In that regard, the Season 6 finale was the most predictable one yet. It was also one of the most satisfying. Just because these events were not surprising, it didn’t make them any less impactful. The Wildfire sequence took a good twenty minutes of screen time to build, and it was screen time well spent. We knew it was coming, and yet by giving the scene room to breathe to a fantastically ominous score, the story allowed the dread to build. If the Sept had just exploded quickly with little build up — the way Ned was beheaded, Jon was stabbed, Ramsay killed Roose Bolton — then its impact would have been dramatically diminished.

The viewer was put directly in Margarey’s place, realizing what was happening but powerless to stop it.

Similarly, in Arya’s storyline, we realized what would happen as soon as the camera lingered on the serving girls and Jaime and Bronn took time out of the season finale to discuss them. Clearly, they weren’t just trivial serving girls, and as Arya pulled a similar trick with Meryn Trant in Season 5, it was easy to see where that scene would go.

“The Winds of Winter” was a spectacular episode, and it proved that predictability isn’t always a bad thing. On the other hand, shock for the sake of shock is. When Game of Thrones spent too much time demonstrating Ramsay’s cruelty time and again, that was it at its weakest impulse.

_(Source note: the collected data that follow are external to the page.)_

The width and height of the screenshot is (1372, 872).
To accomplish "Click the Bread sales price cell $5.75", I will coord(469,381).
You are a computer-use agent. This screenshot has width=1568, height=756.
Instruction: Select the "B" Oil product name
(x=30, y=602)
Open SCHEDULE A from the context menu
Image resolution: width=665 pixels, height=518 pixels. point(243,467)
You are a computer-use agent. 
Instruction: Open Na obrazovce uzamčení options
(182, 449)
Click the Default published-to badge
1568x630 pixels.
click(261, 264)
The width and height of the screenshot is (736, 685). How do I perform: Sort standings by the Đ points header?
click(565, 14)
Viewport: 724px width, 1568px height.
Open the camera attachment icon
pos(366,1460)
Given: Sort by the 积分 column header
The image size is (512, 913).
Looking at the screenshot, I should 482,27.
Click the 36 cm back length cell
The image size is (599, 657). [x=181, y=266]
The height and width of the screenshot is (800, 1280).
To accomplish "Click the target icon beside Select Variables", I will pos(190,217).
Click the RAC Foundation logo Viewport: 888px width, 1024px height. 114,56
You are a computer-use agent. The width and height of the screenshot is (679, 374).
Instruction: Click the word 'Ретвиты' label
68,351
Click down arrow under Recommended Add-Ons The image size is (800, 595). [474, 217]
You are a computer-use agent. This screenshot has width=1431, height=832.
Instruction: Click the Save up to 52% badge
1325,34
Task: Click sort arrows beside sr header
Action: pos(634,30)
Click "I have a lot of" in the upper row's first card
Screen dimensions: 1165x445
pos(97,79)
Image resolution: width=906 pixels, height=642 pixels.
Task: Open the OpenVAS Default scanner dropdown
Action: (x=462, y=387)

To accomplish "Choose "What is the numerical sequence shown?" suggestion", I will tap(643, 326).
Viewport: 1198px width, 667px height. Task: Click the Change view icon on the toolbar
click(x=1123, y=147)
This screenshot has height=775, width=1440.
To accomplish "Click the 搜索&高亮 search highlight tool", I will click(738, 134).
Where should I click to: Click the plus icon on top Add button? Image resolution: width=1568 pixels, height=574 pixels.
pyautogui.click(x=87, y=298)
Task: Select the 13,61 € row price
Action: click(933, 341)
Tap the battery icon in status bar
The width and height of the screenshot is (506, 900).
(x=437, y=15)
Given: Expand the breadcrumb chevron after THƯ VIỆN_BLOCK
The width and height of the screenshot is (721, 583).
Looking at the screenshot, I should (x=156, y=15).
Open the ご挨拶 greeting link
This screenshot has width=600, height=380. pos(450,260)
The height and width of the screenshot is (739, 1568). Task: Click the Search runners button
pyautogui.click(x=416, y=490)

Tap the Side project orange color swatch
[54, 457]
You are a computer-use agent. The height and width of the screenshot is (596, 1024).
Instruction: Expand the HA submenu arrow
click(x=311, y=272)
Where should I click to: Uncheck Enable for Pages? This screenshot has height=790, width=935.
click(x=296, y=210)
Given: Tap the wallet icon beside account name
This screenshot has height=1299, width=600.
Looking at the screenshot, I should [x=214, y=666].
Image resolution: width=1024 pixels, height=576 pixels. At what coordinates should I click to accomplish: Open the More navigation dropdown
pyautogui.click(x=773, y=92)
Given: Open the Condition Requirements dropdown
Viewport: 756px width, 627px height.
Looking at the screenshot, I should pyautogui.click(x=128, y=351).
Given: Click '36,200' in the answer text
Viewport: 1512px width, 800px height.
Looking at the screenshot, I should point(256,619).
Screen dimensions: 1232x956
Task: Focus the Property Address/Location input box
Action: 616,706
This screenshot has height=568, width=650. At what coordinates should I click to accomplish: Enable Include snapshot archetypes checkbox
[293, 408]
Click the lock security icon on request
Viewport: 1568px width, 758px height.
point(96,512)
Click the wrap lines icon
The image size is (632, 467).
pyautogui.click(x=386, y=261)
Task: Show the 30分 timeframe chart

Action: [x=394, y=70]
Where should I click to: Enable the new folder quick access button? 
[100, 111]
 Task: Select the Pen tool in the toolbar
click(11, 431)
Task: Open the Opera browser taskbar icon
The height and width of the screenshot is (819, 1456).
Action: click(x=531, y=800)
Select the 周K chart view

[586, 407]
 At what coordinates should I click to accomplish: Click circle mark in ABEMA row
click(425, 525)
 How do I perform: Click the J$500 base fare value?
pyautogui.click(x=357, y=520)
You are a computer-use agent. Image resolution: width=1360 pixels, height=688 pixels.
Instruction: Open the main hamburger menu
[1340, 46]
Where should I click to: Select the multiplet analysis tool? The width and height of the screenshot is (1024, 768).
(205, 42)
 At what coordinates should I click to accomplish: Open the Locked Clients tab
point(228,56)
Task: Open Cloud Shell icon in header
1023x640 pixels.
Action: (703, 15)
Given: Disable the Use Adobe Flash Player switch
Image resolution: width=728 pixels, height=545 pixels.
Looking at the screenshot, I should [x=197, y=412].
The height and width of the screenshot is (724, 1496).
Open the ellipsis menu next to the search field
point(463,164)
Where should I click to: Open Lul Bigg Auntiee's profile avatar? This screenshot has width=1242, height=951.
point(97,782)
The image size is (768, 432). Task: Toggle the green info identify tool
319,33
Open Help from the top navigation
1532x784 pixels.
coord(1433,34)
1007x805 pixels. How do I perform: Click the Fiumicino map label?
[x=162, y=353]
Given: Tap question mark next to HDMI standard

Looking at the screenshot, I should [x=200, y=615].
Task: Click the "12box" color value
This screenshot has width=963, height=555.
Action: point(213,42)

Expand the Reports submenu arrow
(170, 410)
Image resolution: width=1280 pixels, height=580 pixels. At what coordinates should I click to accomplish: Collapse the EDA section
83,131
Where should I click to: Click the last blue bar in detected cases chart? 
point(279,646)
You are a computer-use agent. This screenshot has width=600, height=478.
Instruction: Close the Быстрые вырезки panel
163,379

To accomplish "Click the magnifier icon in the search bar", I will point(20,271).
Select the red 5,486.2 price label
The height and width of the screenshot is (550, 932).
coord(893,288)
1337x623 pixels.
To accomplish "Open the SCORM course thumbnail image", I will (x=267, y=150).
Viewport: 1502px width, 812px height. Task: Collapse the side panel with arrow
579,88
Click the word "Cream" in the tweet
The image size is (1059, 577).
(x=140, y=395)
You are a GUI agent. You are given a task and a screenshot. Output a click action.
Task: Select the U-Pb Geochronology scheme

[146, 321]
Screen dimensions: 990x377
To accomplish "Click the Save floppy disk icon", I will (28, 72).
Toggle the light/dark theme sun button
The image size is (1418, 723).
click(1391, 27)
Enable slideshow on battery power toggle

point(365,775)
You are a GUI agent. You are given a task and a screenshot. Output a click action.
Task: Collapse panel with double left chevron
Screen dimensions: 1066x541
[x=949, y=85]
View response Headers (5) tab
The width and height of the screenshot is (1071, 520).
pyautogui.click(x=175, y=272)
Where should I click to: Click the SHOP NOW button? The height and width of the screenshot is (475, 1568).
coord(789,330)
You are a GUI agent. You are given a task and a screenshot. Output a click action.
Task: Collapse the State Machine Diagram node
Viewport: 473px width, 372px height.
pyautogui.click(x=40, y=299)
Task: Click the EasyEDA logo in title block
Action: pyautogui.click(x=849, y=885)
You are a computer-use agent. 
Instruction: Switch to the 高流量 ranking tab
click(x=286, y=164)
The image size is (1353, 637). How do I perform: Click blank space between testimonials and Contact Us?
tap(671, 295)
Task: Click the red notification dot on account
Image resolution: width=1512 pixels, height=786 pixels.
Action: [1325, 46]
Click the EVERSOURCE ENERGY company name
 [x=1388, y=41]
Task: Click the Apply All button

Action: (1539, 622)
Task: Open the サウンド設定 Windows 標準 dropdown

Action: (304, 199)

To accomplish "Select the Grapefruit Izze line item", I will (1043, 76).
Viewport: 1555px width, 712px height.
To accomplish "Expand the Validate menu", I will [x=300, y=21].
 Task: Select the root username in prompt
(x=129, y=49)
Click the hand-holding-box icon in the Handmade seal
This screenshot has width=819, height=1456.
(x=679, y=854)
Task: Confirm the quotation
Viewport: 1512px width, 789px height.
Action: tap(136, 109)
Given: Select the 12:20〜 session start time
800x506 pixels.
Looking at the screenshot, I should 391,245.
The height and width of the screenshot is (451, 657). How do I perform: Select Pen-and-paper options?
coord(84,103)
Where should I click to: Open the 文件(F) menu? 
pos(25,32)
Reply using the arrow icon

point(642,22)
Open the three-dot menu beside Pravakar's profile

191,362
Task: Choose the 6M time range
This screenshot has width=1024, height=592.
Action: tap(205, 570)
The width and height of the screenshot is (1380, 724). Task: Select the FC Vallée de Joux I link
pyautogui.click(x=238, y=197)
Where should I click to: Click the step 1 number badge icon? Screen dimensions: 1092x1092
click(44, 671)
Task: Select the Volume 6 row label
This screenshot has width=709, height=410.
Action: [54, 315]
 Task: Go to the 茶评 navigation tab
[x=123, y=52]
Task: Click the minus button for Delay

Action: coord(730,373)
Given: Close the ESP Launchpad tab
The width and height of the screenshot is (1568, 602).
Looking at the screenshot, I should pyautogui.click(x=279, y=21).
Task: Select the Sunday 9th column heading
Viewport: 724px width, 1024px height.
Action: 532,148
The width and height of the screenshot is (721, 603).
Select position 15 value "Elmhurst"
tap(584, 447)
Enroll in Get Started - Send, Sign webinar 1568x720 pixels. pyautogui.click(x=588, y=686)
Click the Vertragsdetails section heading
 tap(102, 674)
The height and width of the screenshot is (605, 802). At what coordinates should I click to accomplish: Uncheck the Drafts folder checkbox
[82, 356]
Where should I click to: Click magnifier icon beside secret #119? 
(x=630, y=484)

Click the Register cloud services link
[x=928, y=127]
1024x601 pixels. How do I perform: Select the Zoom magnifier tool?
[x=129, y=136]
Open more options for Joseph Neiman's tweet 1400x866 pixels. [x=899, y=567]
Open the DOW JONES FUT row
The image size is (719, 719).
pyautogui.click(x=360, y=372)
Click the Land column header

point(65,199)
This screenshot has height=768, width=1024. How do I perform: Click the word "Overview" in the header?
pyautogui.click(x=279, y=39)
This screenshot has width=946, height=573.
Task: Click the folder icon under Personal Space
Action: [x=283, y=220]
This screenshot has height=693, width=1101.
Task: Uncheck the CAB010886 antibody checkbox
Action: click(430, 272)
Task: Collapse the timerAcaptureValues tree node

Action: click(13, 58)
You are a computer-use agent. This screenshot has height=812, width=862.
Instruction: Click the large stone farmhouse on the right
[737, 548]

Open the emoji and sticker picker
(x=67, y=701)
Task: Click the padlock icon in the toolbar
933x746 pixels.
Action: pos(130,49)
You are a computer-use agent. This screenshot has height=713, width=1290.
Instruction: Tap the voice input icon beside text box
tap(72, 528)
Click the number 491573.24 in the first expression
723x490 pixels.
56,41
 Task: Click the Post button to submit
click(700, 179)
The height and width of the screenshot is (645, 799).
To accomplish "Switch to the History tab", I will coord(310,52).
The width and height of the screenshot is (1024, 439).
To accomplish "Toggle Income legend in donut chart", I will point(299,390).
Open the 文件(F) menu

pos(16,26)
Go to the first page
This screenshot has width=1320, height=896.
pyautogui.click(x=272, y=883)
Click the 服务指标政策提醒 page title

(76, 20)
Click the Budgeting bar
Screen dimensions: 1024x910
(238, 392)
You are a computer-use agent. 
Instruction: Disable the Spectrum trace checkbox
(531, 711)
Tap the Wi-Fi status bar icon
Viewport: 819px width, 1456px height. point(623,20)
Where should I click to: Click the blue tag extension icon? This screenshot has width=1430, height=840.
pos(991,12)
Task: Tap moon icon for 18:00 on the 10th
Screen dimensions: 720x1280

The Wildfire explosion was the show at its strongest, because even though the event itself was not surprising, we couldn’t have predicted it would lead to Tommen’s suicide or Cersei’s ascension to the throne. Storytelling that feels inevitable but still manages to delight is the strongest kind. So, bring on Game of Thrones’s new era of unsurprising plot turns. If they’re as well executed as the Sept explosion, we’ll say good riddance to the era of shock value and feed it to the dogs.